While the rest of us discuss climate change, students at Savio College have rolled up their sleeves and increased the number of indigenous plants at their school by 50%.
The trees and shrubs are watered through an irrigation system fed by a rainwater reservoir, which the college has just acquired EU funds to restore.
Unfortunately, half of the water in the four-metre deep reservoir, which is also used for sanitary facilities, is being lost as the cistern is in desperate need of repair.
The EU fund is not the only source the school has tapped into to become greener. Over the past five years, the Dingli college, which hosts 258 students in 10 classrooms, has acquired government funding and private industry sponsorships to turn its energy consumption into an environmentally-friendly one.
The school installed photovoltaic panels on its roofs, which feed into its electricity grid. Live data is projected on a screen situated at a prominent spot in the school, allowing students to understand the size of the carbon footprint the environment is being spared through the PV system.

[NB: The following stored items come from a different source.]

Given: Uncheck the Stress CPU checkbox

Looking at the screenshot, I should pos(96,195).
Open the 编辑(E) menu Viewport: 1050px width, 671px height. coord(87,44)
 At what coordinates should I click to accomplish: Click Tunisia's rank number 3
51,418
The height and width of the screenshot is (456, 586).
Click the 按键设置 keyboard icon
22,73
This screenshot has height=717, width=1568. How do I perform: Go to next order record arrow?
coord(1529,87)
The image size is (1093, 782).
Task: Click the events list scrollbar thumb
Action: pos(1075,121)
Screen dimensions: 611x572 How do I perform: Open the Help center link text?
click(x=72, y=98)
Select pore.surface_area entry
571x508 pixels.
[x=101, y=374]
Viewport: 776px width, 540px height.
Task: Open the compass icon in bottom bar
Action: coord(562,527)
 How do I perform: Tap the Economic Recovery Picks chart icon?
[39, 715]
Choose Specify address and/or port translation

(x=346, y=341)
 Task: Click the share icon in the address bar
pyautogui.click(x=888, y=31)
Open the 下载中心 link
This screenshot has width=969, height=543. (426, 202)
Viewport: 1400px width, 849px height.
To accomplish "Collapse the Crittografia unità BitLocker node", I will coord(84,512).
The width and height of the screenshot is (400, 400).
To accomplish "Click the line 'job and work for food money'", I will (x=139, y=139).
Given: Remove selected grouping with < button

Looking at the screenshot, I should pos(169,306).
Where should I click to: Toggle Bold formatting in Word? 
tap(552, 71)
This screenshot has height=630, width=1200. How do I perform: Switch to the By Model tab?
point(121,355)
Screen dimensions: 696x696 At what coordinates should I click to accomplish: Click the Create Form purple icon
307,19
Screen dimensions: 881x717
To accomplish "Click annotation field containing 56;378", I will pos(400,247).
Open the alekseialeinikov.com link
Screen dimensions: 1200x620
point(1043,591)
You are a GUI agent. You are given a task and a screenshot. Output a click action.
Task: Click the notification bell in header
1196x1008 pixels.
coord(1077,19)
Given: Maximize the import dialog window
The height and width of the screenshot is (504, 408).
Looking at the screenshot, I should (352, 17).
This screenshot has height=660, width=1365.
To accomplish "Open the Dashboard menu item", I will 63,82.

The information is broken down in terms of CO2 emissions and the equivalent in kilometres that a car would run on that energy.
All the water heating systems at Savio College, which also hosts live-ins, run on gas, while the electricity system has been changed into an LED one. Corridors have had intelligent lighting installed so lights do not remain on when no one is in the area.
While enhancing the school’s indoor and outdoor spaces, historical sites on its grounds – such as Punic tombs, an 1867 donkey shed and a girna – have also been added to a heritage trail accessible to the public.
The pupils had been inspired by the Pope’s encyclical
Head of school Fr Jeremy Vella told Times of Malta they wanted to create a sense of sensitivity towards the community and, most especially, the environment. This allowed students to put in practice the values the school tried to pass on through its religious ethos.
While the school was becoming greener, inspired by the keen students’ ideas, they were also being exposed to how this all tied in with corporate social responsibility, he noted.
Students’ Council president Juergen Valletta noted that the pupils had been inspired by the Pope’s encyclical on the environment Laudato Si’ and had ensured everyone’s contribution to a greener school.
This included decorating classrooms with recycled materials, such as a Christmas tree made out of plastic bottles, separating waste in classrooms and coming up with ideas on cutting down on the food carbon footprint.
These activities supplemented others within the larger Dingli community where students lent a helping hand to those in need, including banking food for the parish’s most vulnerable.